This patch teaches the VSETVLI insertion pass to perform a very limited form of partial redundancy elimination. The motivating example comes from the fixed length vectorization of a simple loop such as:
for (unsigned i = 0; i < a_len; i++)
    a[i] += b;Without this change, the core vector loop and preheader is as follows:
.LBB0_3:                                # %vector.ph
	andi	a1, a6, -8
	addi	a4, a0, 16
	mv	a5, a1
.LBB0_4:                                # %vector.body
                                        # =>This Inner Loop Header: Depth=1
	addi	a3, a4, -16
	vsetivli	zero, 4, e32, m1, ta, mu
	vle32.v	v8, (a3)
	vle32.v	v9, (a4)
	vadd.vx	v8, v8, a2
	vadd.vx	v9, v9, a2
	vse32.v	v8, (a3)
	vse32.v	v9, (a4)
	addi	a5, a5, -8
	addi	a4, a4, 32
	bnez	a5, .LBB0_4The key thing to note here is that, I believe, the execution of the vsetivli only needs to happen once. Since there's no tail folding happening here, the value of the vector configuration registers are invariant through the loop.

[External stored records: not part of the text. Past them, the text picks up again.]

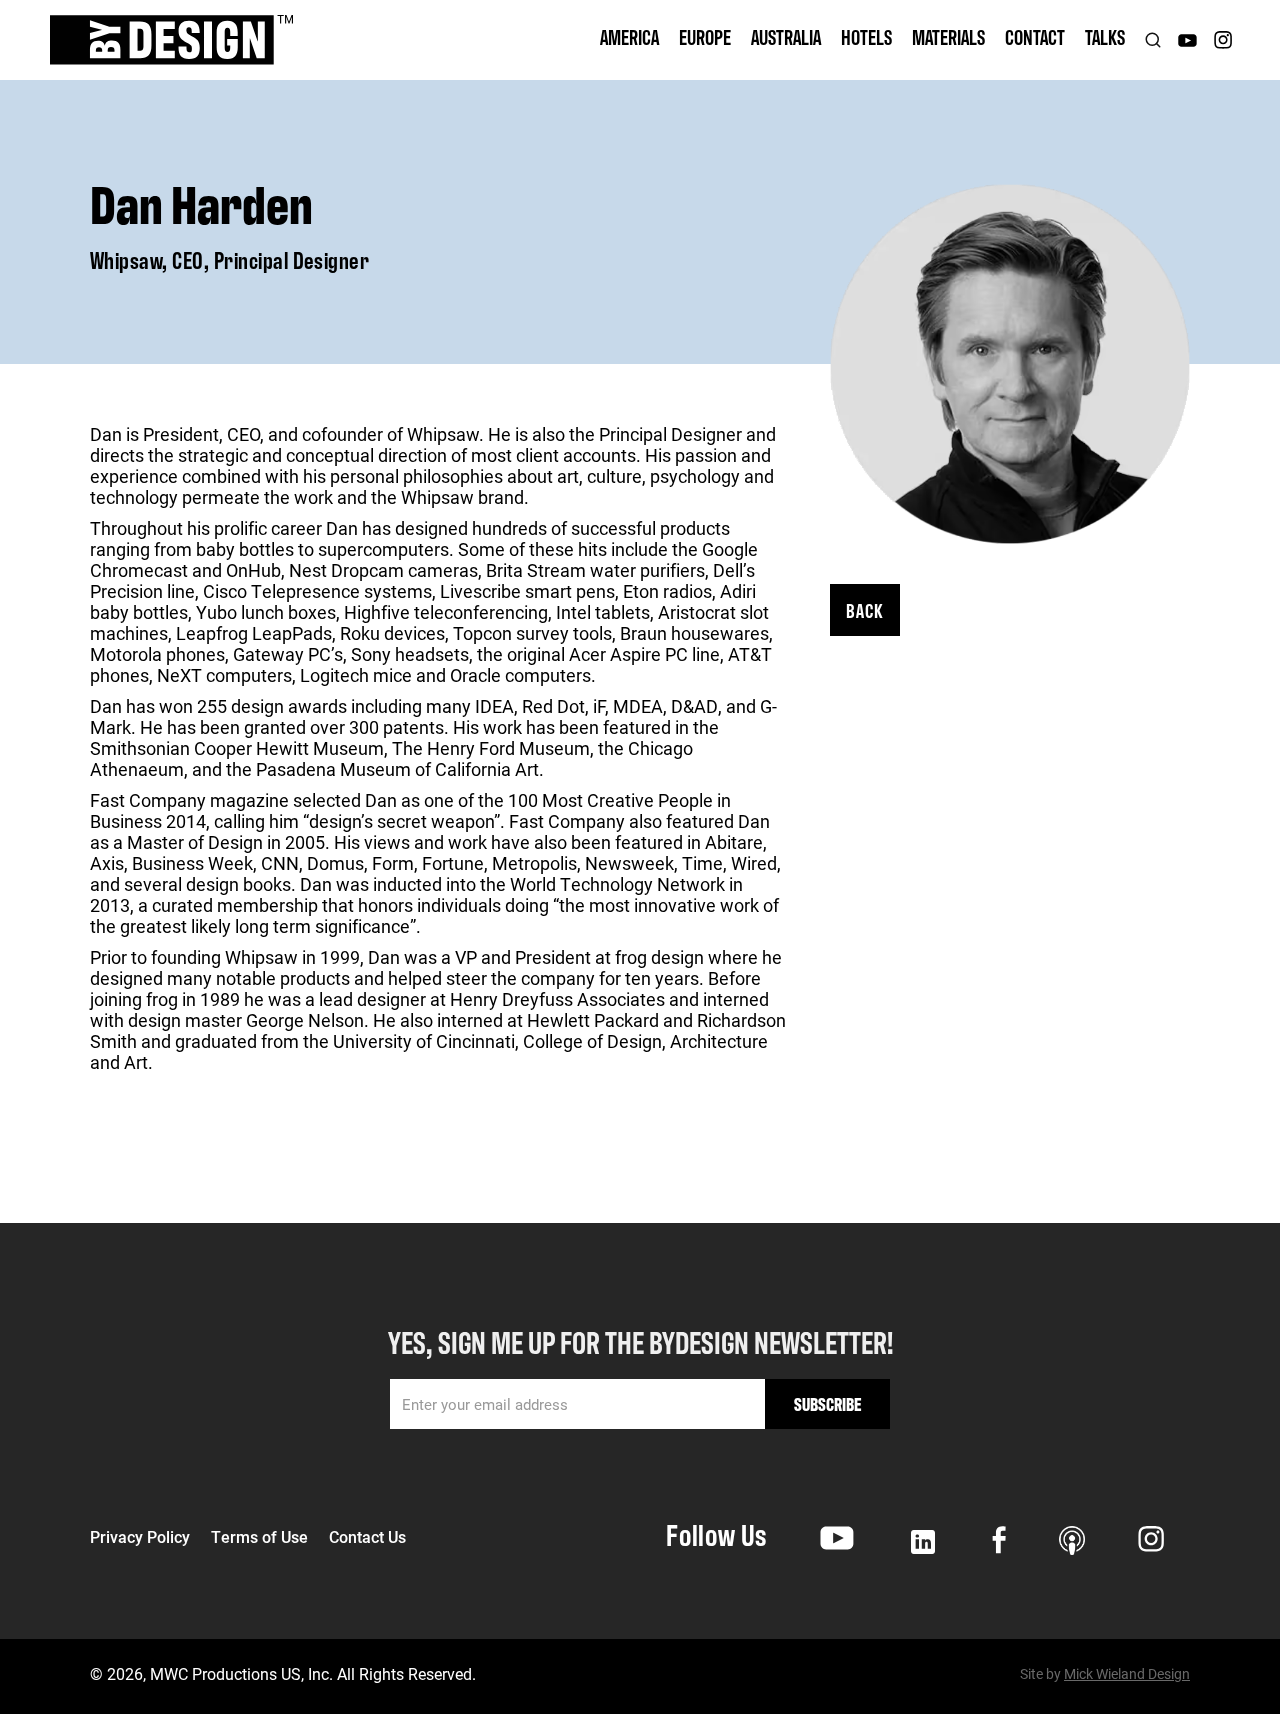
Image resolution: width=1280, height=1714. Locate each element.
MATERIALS (948, 36)
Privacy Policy (140, 1537)
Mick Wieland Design (1127, 1673)
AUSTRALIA (786, 36)
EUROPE (705, 36)
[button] (629, 40)
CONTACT (1035, 36)
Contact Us (367, 1537)
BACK (865, 609)
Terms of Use (259, 1537)
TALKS (1105, 36)
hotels (866, 36)
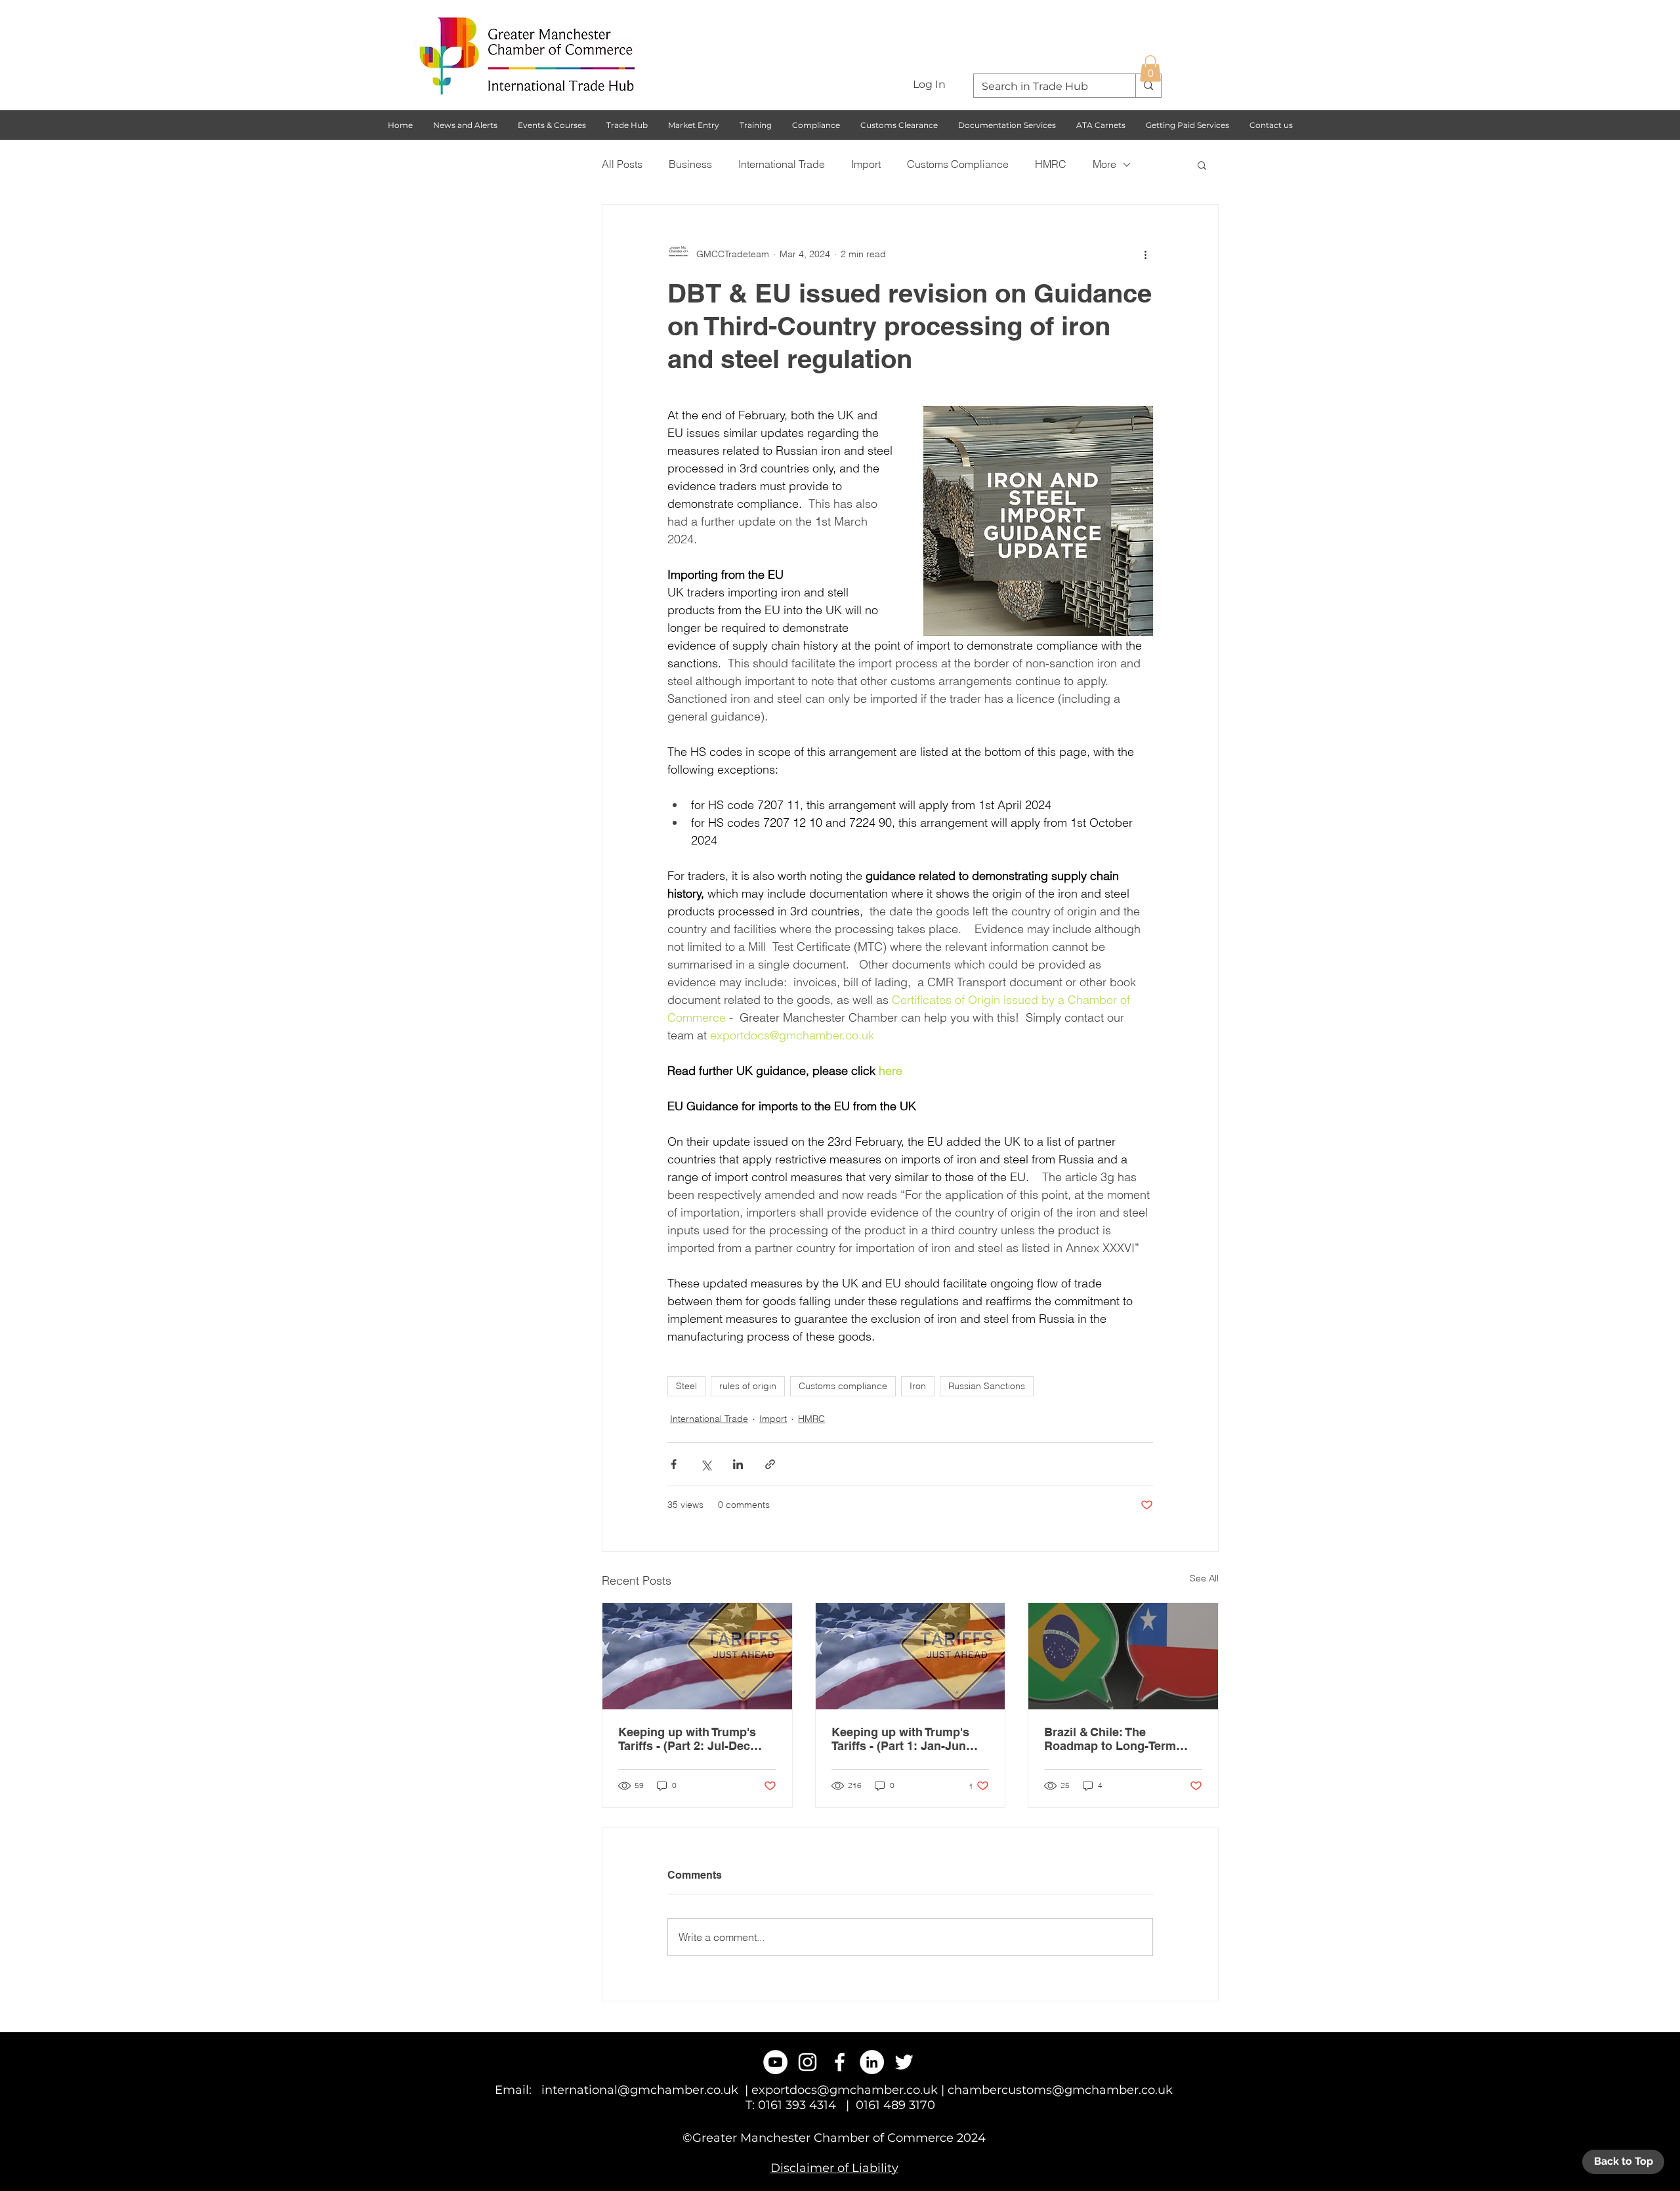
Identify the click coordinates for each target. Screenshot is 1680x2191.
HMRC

After this patch, we hoist the configuration into the preheader and perform it once.
.LBB0_3:                                # %vector.ph
	andi	a1, a6, -8
	vsetivli	zero, 4, e32, m1, ta, mu
	addi	a4, a0, 16
	mv	a5, a1
.LBB0_4:                                # %vector.body
                                        # =>This Inner Loop Header: Depth=1
	addi	a3, a4, -16
	vle32.v	v8, (a3)
	vle32.v	v9, (a4)
	vadd.vx	v8, v8, a2
	vadd.vx	v9, v9, a2
	vse32.v	v8, (a3)
	vse32.v	v9, (a4)
	addi	a5, a5, -8
	addi	a4, a4, 32
	bnez	a5, .LBB0_4Once this lands, I plan on extending it to non-immediate AVLs in a separate patch, but frankly, that's less important. For a scalable loop, we always have a setvli above, and in most cases, full redundancy (via the existing dataflow) kicks in. There's enough cases to be worth handling via FRE eventually, but fixed length vectors are definitely much higher impact.
Any reason to restrict this uint8_t? Looks like it's a assigned to unsigned where it's used.